18 January 2013

Namibia: Grade Ten Failures in Suspense

Oshakati — While admissions for Grades 1, 8 and 11 are expected to be completed by the end of this week, Grade 10 repeaters aged 17 and above are still to hear about their prospects for school placement.

The move to have learners over the age of 17 readmitted in formal schools depends on a ministerial directive, which is yet to be issued. In the absence of such a directive, older learners will be expected to enroll with the Namibian College of Open Learning (Namcol). This is according to various regional educational directors this newspaper spoke to this week.

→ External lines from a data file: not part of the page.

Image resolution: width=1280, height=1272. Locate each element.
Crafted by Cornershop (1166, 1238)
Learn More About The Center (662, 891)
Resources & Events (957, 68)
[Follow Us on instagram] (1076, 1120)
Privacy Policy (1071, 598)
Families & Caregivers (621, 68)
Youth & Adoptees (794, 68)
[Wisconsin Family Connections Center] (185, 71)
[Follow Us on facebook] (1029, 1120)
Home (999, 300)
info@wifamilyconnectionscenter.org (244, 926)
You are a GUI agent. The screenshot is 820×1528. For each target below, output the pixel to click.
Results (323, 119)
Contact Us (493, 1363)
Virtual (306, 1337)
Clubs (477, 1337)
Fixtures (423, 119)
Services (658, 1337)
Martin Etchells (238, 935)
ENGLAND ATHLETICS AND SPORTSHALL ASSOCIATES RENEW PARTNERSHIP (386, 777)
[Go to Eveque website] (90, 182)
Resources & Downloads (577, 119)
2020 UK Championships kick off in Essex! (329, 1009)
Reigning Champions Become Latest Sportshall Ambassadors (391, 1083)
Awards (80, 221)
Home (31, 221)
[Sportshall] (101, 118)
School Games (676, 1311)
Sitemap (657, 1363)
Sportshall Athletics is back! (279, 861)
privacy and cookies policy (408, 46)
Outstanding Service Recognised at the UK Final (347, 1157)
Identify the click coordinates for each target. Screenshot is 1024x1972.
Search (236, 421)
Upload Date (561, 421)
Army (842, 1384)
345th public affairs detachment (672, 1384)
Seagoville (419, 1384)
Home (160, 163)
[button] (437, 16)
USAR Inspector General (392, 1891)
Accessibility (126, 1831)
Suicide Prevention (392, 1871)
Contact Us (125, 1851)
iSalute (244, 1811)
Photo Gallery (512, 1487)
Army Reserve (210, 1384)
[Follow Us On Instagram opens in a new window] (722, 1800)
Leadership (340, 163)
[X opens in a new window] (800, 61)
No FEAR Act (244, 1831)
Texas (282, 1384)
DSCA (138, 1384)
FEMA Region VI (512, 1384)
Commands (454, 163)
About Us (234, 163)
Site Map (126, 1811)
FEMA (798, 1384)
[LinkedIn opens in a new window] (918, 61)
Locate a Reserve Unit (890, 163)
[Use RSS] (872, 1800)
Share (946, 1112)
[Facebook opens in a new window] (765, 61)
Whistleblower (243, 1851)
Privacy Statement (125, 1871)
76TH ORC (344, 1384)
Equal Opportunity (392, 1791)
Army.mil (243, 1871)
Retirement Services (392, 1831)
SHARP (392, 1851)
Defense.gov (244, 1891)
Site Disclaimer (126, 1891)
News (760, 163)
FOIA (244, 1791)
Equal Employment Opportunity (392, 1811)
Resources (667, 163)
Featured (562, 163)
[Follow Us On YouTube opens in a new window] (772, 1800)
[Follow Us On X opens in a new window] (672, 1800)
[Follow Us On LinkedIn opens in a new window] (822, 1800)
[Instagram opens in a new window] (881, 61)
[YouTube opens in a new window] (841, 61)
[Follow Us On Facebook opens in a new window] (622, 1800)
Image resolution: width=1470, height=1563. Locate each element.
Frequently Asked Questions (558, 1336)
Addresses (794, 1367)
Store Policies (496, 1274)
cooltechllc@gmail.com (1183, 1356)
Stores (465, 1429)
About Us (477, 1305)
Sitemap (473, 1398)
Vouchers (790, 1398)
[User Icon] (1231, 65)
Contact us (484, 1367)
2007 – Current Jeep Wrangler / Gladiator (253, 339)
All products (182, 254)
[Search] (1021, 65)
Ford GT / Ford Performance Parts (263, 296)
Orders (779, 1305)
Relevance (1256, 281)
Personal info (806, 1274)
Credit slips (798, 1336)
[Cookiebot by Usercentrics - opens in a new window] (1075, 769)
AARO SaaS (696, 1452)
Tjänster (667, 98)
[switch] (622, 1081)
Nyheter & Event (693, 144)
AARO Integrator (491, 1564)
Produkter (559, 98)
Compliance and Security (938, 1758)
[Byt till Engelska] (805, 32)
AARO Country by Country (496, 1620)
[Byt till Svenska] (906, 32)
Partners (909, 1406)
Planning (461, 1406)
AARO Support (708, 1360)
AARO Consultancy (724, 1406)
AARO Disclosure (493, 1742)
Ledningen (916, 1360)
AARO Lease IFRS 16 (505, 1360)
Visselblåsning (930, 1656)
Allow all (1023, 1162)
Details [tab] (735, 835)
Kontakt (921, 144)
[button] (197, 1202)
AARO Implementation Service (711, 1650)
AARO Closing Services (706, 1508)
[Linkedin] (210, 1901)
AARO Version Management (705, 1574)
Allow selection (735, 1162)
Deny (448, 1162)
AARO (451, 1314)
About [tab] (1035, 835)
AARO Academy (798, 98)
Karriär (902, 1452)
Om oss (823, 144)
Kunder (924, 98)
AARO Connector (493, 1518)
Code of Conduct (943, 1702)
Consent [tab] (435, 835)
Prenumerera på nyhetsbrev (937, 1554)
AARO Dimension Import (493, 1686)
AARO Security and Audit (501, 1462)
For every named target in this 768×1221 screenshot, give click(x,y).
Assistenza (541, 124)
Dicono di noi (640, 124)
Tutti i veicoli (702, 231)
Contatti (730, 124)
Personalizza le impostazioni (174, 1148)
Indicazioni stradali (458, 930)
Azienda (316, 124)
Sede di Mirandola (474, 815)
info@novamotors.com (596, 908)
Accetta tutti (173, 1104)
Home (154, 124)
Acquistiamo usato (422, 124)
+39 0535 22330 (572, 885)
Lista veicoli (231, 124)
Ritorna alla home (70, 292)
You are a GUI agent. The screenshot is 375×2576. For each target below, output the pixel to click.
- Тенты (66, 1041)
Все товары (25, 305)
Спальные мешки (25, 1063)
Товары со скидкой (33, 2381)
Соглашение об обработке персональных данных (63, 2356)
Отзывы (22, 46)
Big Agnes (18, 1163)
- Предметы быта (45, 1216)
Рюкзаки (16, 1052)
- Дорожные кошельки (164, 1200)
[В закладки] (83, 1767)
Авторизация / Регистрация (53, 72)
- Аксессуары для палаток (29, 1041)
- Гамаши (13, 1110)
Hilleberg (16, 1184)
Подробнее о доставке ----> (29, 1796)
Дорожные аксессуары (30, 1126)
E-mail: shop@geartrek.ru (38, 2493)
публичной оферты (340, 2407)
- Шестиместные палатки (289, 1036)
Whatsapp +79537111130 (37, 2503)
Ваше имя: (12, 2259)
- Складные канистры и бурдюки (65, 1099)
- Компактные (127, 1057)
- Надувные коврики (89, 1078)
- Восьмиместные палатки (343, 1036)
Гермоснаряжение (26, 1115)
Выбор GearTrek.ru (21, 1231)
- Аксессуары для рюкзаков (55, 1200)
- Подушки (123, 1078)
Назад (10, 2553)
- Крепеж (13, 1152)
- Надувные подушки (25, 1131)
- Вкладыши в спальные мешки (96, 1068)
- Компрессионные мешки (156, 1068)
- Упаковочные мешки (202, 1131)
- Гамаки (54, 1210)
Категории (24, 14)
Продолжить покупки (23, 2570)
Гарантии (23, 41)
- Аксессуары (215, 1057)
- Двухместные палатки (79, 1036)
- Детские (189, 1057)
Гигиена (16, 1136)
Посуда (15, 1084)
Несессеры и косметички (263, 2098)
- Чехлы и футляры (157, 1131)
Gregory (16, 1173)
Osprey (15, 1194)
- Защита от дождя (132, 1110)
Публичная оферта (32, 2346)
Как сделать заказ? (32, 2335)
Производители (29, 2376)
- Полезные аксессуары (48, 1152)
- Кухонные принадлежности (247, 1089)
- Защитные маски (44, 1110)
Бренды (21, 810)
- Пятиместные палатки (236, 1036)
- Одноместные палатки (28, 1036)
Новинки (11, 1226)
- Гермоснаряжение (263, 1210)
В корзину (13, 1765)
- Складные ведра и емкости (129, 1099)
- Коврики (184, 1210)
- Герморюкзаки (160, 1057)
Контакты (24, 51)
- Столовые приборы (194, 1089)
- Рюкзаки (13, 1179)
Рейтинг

Among the north central regions, only the education authorities in the Omusati Region indicated that they are willing to readmit Grade 10 failures in the absence of the ministerial directive. However, preference will be given to the placement of repeaters who are 16 years old and younger.

"We are going to allow them to repeat, but in the event that we do not have enough space, the age preference will apply. But we have enough space for all our learners, because our pass rate was high," said Omusati Regional Director Anna Nghipondoka.

Nghipondoka advises schools to readmit their own repeaters, since each school knows their weaknesses and strengths.

In the Omusati Region 4 958 learners sat for the Grade 10 examinations, while 1 774 of them failed to make the next grade. Moreover, Omusati which was the country's second best overall performing region also had the most improved pass rate among repeaters in 2012.

The overall pass rate in the Omusati Region was 63.8 percent. The Ohangwena, Oshana and Oshikoto regions are however only willing to readmit the older repeaters, if the ministry approves. The other regions have indicated that they will only readmit repeaters under the age of 17.

The Ohangwena Region is also one of the regions that posted an impressive pass rate among repeaters, who failed Grade 10 in 2011. The pass rate for repeaters was 72 percent. "But it is not all about improvement and ranking. It is about passing a child as an individual," said Ohangwena Regional Education Director Sanet Steenkamp.

The Ohangwena Region had the highest number of candidates who sat for the Grade 10 examinations last year. Ranked number five in the country's Grade 10 performance ranking, only 48.14 percent of the 5 297 learners who wrote the Grade 10 examinations were promoted to Grade 11, while 2 550 failed to score the required 23 points to pass.

All four north-central regions are however encouraging learners who only obtained between 19 and 22 points to consider improving their subjects through Namcol. "Repeating through formal education means forfeiting the points that the child has obtained the previous year. That is why we advise the children that were close to passing to consider going to Namcol and to take up fewer subjects," said Nghipondoka.

Oshikoto Education Regional Director Lamek Kafidion said apart from advising repeaters to improve their scores through Namcol, the region has also taken the initiative to advise learners who failed Grade 10 to consider studying at vocational training centres. That, however, will depend on the age of the learners, according to Kafidi. The Oshikoto Region is the country's top performing region in the Grade 10 examinations, with a 67.2 percent pass rate, followed by the Omusati and Oshana regions, which are in second and third position respectively.

The regional directors encouraged all parents and guardians of all school-going children to stay in constant contact with their children, teachers and school principals. They also urged learners to maintain good discipline and the right attitude.

"Learners should be disciplined and have the right attitude and refrain from drugs and alcohol abuse, especially the schools in towns where bad influences are to be found everywhere," said Oshana Regional Education Director Dute Shinyemba.